Когда ему было три года, они с семьёй отдыхали в Испании и плавали на маленькой лодочке в китовом заповеднике у испанского острова Гомера. Костя само путешествие не помнил, а вот фотографии маленького себя, смотрящего с маминых рук на кита, плывущего рядом с лодкой, помнил и очень любил. Уже позже, прямо перед тем, как он пошёл в школу, первым фильмом, на который они сходили в кино всей семьей, для Кости стали «Океаны». Фильм так впечатлил его, что вплоть до второго класса он на любимый взрослыми идиотский вопрос «кем ты хочешь стать, когда вырастешь» отвечал «морским биологом».
Так вот. Тогда, в его детстве, папа совсем не рассердился и объяснил, что на самом деле это выражение совсем не про настоящих китов — так говорят, когда на пути встречается огромная сложность или дело, которое кажется совершенно неподъёмным. Как кит. Тогда это большое дело надо разделить на много маленьких и начать делать их — шаг за шагом. Кусочек за кусочком. И так сразу всё получится.

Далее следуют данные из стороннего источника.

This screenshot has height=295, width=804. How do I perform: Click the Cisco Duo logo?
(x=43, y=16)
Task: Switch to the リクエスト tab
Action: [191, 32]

Сидя в пустой тёмной кухне, Костя подумал, что пришло время есть кита. Раз он не может сейчас придумать, как решить их самую большую проблему — а Костя не сомневался, ответ на этот вопрос не знает не только Сева, но и все взрослые, оставшиеся в Москве, — то надо разделить её на несколько маленьких и начать решать их. Несмотря на то, что ему было ужасно страшно даже об этом думать, Костя понимал, как важно им с Севой узнать, что же именно происходит снаружи. От этого напрямую зависела их безопасность.
Он собрался с духом, встал, отдёрнул штору в окне на кухне и встал на подоконник — так ему была видна большая часть двора. Он насчитал 14 тел. Это были те из их соседей, кто поддался общей истерии и прыгнул. Костя с ужасом смотрел на изломанные тела, на кровь, испачкавшую их классную детскую площадку. Квартира, которая загорелась утром, выгорела целиком, но удивительным образом огонь не пошёл дальше — четыре чёрных окна на девятом этаже хищно смотрели на Костю из темноты.
Костя слез с подоконника и пошёл к другому окну, из которого утром они видели танк. Танк стоял на прежнем месте, но люк его башни был открыт. Поскольку вокруг всё было и так завалено телами заражённых, невозможно было определить, сумел ли кто-то из экипажа спастись или же они так и остались лежать в этой открытой братской могиле. Косте было очень страшно смотреть на танк и тела, ему хотелось поскорее задёрнуть занавеску. Но раз уж он решил сделать это дело, то он доведёт до конца.
За те десять минут, что Костя смотрел на танк и окрестности, на улице никто не пошевелился. Иногда моргал уличный фонарь, но он и в обычное время так делал. Необычным же было другое обстоятельство — за все десять минут Костя не увидел ни одной птицы, хотя раньше на их улице бесконечно встречались и голуби, и воробьи, и вороны, а сейчас — пустота и тишина.
Наконец он задёрнул занавеску. Теперь надо было посмотреть из окна в спальне родителей. Оно смотрело на другую сторону дома. Может, там Костя увидит что-то важное?
Идти в родительскую комнату очень не хотелось, не хотелось думать о них, чувствовать запах, который они оставили после себя… Костя тихонько заплакал, но всё-таки пошел. Переступил порог спальни, вдохнул запах — папина классная туалетная вода, которой он всегда брызгался, если ему предстояла важная встреча. Древесный, немного терпкий запах — Косте он так нравился, что в дни папиных встреч он особенно часто старался его обнимать, чтобы нанюхаться вдоволь. Мамин крем для рук, запах их дыхания, который не выветрился ещё из комнаты. Костя старался идти тихо, как будто родители были здесь и их нельзя было разбудить.